* DOCUMENT EXCERPT:
In this assignment, the problems 5.1, 5.2, 5.3, 5.4 and 5.7 have been solved from the Hyndman book (book link:https://otexts.com/fpp3/toolbox-exercises.html)

Libraries

library(fpp3)

## Registered S3 method overwritten by 'tsibble':
##   method               from 
##   as_tibble.grouped_df dplyr

## ── Attaching packages ──────────────────────────────────────────── fpp3 1.0.0 ──

## ✔ tibble      3.2.1     ✔ tsibble     1.1.5
## ✔ dplyr       1.1.4     ✔ tsibbledata 0.4.1
## ✔ tidyr       1.3.1     ✔ feasts      0.3.2
## ✔ lubridate   1.9.3     ✔ fable       0.3.4
## ✔ ggplot2     3.5.1     ✔ fabletools  0.4.2

## ── Conflicts ───────────────────────────────────────────────── fpp3_conflicts ──
## ✖ lubridate::date()    masks base::date()
## ✖ dplyr::filter()      masks stats::filter()
## ✖ tsibble::intersect() masks base::intersect()
## ✖ tsibble::interval()  masks lubridate::interval()
## ✖ dplyr::lag()         masks stats::lag()
## ✖ tsibble::setdiff()   masks base::setdiff()
## ✖ tsibble::union()     masks base::union()

Question-5.1:

Produce forecasts for the following series using whichever of NAIVE(y), SNAIVE(y) or RW(y ~ drift()) is more appropriate in each case.

Australian Population (global_economy)

#View(global_economy)

population_australia<-global_economy|>filter(Country=="Australia")
population_australia|>autoplot(Population)+labs(title="Australian Population")

The population time series shows almost a steady upward trend. Therefore, the most appropriate forecasting method would be Random Walk with Drift (RW(y ~ drift())). This method is basically ideal for time series with a clear trend because it incorporates a “drift” term, which accounts for the consistent upward movement observed in the data.

Forecasting of Australian population using drift method:

population_fit<-population_australia |> model(RW(Population ~ drift()))

population_fc <- population_fit |>forecast(h=20)

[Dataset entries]
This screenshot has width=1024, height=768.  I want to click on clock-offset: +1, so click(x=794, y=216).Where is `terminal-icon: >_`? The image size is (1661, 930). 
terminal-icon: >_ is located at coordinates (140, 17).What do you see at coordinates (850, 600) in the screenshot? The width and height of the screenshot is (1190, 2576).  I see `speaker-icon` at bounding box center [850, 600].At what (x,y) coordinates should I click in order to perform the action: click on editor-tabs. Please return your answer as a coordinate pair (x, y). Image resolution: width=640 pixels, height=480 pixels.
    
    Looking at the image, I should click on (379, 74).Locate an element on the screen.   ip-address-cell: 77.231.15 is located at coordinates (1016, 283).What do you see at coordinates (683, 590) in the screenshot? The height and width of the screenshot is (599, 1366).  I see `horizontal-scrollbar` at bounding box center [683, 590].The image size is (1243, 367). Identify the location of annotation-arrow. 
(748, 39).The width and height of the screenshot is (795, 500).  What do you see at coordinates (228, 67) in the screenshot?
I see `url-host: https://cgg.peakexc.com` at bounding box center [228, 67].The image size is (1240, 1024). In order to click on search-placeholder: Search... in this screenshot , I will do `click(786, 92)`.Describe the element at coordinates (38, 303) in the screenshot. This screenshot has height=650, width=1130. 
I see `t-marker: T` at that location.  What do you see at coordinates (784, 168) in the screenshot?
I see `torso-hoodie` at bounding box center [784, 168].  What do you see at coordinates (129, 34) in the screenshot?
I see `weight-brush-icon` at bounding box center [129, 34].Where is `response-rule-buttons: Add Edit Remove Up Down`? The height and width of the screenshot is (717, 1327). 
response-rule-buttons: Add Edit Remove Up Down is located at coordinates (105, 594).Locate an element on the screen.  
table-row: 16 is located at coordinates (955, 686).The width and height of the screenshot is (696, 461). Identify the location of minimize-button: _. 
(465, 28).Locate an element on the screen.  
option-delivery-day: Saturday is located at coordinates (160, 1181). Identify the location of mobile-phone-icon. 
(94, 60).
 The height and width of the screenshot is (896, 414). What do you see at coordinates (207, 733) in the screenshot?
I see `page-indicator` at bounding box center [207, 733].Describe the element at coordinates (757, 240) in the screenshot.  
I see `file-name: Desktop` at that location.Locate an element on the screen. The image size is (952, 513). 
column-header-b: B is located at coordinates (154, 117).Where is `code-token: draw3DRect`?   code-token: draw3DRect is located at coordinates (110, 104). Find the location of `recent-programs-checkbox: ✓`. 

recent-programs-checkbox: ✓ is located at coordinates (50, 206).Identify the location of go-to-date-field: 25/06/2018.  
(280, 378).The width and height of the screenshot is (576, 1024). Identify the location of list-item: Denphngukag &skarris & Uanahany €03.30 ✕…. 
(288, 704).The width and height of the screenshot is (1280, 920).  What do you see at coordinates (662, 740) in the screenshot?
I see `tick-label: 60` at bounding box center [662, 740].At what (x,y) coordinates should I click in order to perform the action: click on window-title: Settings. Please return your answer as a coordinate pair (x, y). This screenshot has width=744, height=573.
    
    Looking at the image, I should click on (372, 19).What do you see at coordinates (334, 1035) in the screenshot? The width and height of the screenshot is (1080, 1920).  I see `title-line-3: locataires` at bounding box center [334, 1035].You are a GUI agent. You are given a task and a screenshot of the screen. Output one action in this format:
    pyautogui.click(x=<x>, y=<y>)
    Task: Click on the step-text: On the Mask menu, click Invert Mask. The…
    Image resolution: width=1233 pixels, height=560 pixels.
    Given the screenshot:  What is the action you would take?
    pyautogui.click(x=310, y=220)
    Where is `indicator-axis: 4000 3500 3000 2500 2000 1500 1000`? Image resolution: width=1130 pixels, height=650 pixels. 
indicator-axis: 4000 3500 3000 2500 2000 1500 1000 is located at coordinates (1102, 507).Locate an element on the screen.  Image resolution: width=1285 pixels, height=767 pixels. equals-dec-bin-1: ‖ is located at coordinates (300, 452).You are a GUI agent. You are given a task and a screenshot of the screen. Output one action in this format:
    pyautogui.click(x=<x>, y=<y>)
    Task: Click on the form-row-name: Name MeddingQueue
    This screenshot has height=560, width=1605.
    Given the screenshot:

* TASK TO COMPLETE: Can you carry on the forecasting exercise write-up from the last line shown? The records have no connection to the forecasting exercise write-up.

* OUTPUT FOR THIS EXERCISE:
population_fc |>autoplot(population_australia,level=NULL) +
       labs(y = "Population",
       title = "Drift Forecast of the Population of Australia",
       subtitle = "A 20-Year Forecast")

Bricks (aus_production)

#head(aus_production)

bricks <- aus_production|> filter(!is.na(Bricks))

bricks|>autoplot(Bricks)+labs(title="Brick Production of Australia")

The time series of Australian brick production data shows a strong seasonality with troughs happening in first quarter each year. This suggests that SNAIVE method would be the most appropriate method of forecast here.

Forecasting of Australia’s brick production using SNAIVE

bricks_fit<-bricks |> model(SNAIVE(Bricks~ lag("year")))

bricks_fc <- bricks_fit |>forecast(h=10)
  
bricks_fc |>autoplot(bricks,level=NULL) +
       labs(y = "Bricks",
       title = "SNAIVE Forecast of the Brick Production of Australia",
       subtitle = "A 10-Year Forecast")

NSW Lambs (aus_livestock)

#print(aus_livestock)

lambs <- aus_livestock |> 
  filter(Animal == "Lambs",
         State == "New South Wales")

lambs|>autoplot()+labs(title= "New South Wales Monthly Lamb Slaughters")

## Plot variable not specified, automatically selected `.vars = Count`

It seems like the data has seasonal effects. To discover any potential seasonal pattern in the data it will be good to decompose the series. I will apply an STL decomposition here.

lambs_decomp <- lambs|>model(stl = STL(Count)) 

components(lambs_decomp)|> autoplot()

The decomposition of the time series reveals that the data has seasonality, which suggesting that SNAIVE method will be the most appropriate method to forecast this data.

lambs_fit<-lambs |> model(SNAIVE(Count~ lag("year")))
lambs_fc <- lambs_fit |>forecast(h=10)
lambs_fc |>autoplot(lambs,level=NULL) +
       labs(y = "Count",
       title = "SNAIVE Forecast for Monthly Lamb Slaughters in New South Wales",
       subtitle = "A 10-Year Forecast")

Household wealth (hh_budget)

#head(hh_budget)
hh_budget|>autoplot(Wealth)+labs(title="Household Wealth")

It seems like the data has short-term ups and downs but an overall upward trend.Therefore, a random walk drift method will be a good choice to forecast data.

budget_fit<-hh_budget|>model( RW(Wealth~drift() ) )
budget_fc<-budget_fit|>forecast(h = 10)
budget_fc|> autoplot(hh_budget,level=NULL) + 
  labs(title="Drift Household Wealth Forecast",y="Household Wealth")

Australian takeaway food turnover (aus_retail).

#print(aus_retail)

aus_takeaway<-aus_retail|> filter( Industry == "Takeaway food services", State == "Australian Capital Territory")|>
  select(State, Industry, Month, Turnover)
#head(aus_takeaway)
aus_takeaway|>autoplot(Turnover)+labs(title="Australian Takeaway Food Turnover")

It seems like the data has upward trend with seasonality. It will be more clear if a decomposition is done for this series.

aus_takeway_dcomp<-aus_takeaway|>model(STL(Turnover))
  
components(aus_takeway_dcomp)|> autoplot(show.legend = FALSE)

The plot clearly shows seasonal effect in the data, along with upward trend. SNAIVE method will be the most appropriate method here to forecast the data.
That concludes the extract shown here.